Wednesday, October 22, 2008   

                     It wasn’t the phone ringing that woke me up. I had been up for hours working on some signs for my new academy. Only an emergency or insane person calls at 7AM and I wasn’t in the mood for either so I let the machine do it’s job. Besides I was working. Before I went downstairs to my workshop and fortress of solitude I noticed that the fog was laying heavy over the mountains like a frosted blanket. I walked outside and breathed in air that simply stated it was fall in northeastern Pennsylvania. The older you get the faster the seasons seem to pass. When I was a kid summer seemed to drag on longer than a slide show at a nursing home. Now it seems that every season passes onto the next with little or no warning or expectation.

                      For me the beginning of fall is always a time for introspection. I’m not sure what it is about the season but it always makes me feel vibrant and alive. The smell of fireplaces aimlessly drifting through the air on a cold morning reminds me of a simpler time and place. The more I hear people complaining about the economy and general state off the nation the more I want to be outside reminding myself of what I’m working for in the first place. In one way or another we’re always looking for answers for life’s endless accumulation of problems. Whether it’s money, relationships, work, or unfulfilled expectations everyday brings with it the challenge of solving something wrong in our lives. We’ve always been told it’s important to start everyday with a good breakfast. I believe that’s it’s also important to start every day by going outside and either enjoying nature,… or killing it if you’re a hunter. What can I say? Its Pennsylvania. They like to kill things here. But at least they do it outside. I hear mom’s yelling all the time in my neighborhood, “No killing in the house…go outside and kill”.

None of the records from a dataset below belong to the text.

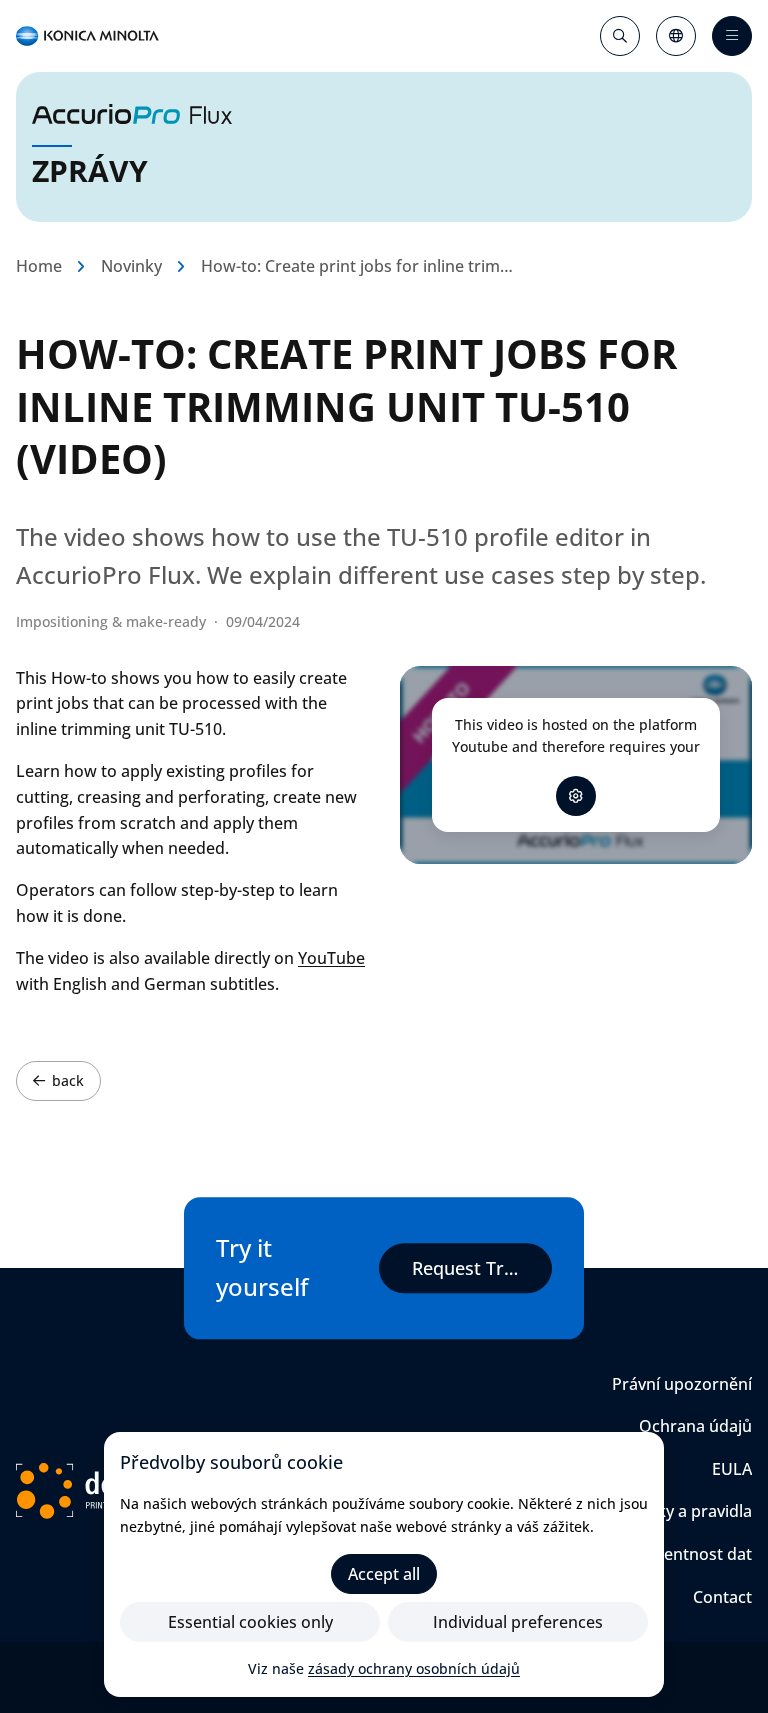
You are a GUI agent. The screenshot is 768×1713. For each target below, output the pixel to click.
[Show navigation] (732, 36)
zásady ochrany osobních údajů (414, 1668)
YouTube (331, 958)
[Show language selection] (676, 36)
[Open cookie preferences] (576, 796)
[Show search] (620, 36)
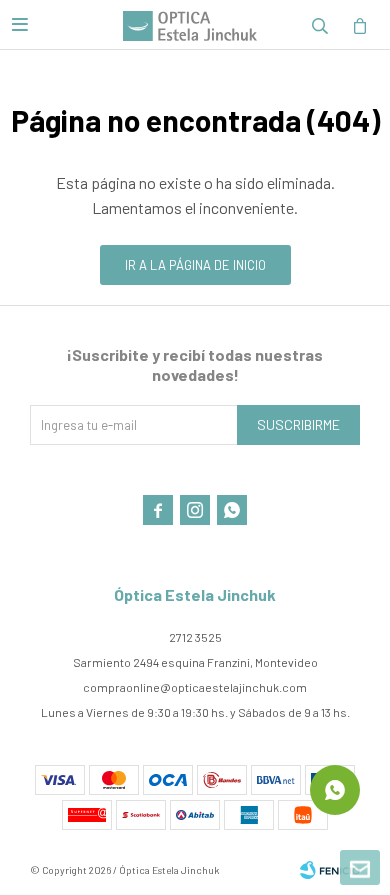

               I find that performing a morning chore outside stimulates my thought process and I begin analyzing what problems I have to solve and how I can positively go about solving at least some of them. My morning chores are usually where I get some of my ideas for these blogs. For instance this morning I restacked my woodpile and came up with the following ideas…some good for humanity, others just good for me. It’s my woodpile!

  1. If economy doesn’t get better, get job with no chance for advancement and therefore no pressure.
  2. Great idea for McCain slogan to cinch the victory “Vote for John McCain…If You were Running For President He’d Vote For You”
  3. Watched as family of field mice scurried away to safety from under the woodpile and was instantly envious of their simple happy lives. Except the slow one. I stepped on him.
  4. Continue to develop Tupperware Coffin idea. One hole, stack the whole family.
  5. I’m going target shooting on Friday so I need to decide what guns to bring. Do I bring the GLOCK 23 which looks great with my black cargo pants and an orange sweater or do I bring the H & K  which compliments a gray turtleneck and khaki pants? I was going to bring the Beretta but I don’t have a nice pair of Italian slip ons so I’d just look ridiculous.
  6. China just wants to kill children don’t they? First it was lead based paint on toys for American kids and now its tainted milk for their own children. We get it. You don’t like kids. How many kids can Brad and Angelina adopt? They can’t do it all by themselves. We all need to pitch in and get ourselves a cute little Chinese baby before the Chinese government kills them all. We’re going to go from “Gichie Gichie Goo” to “Gichie Gichie Goo Gai Pan” in just no time.  
  7. While I’m out here cutting wood on a frosty morning basking in the glory of nature some rich Manahttan lawyer is watching his electric faux fireplace sipping imported coffee while waiting for his personal trainer to arrive. I wish I was him.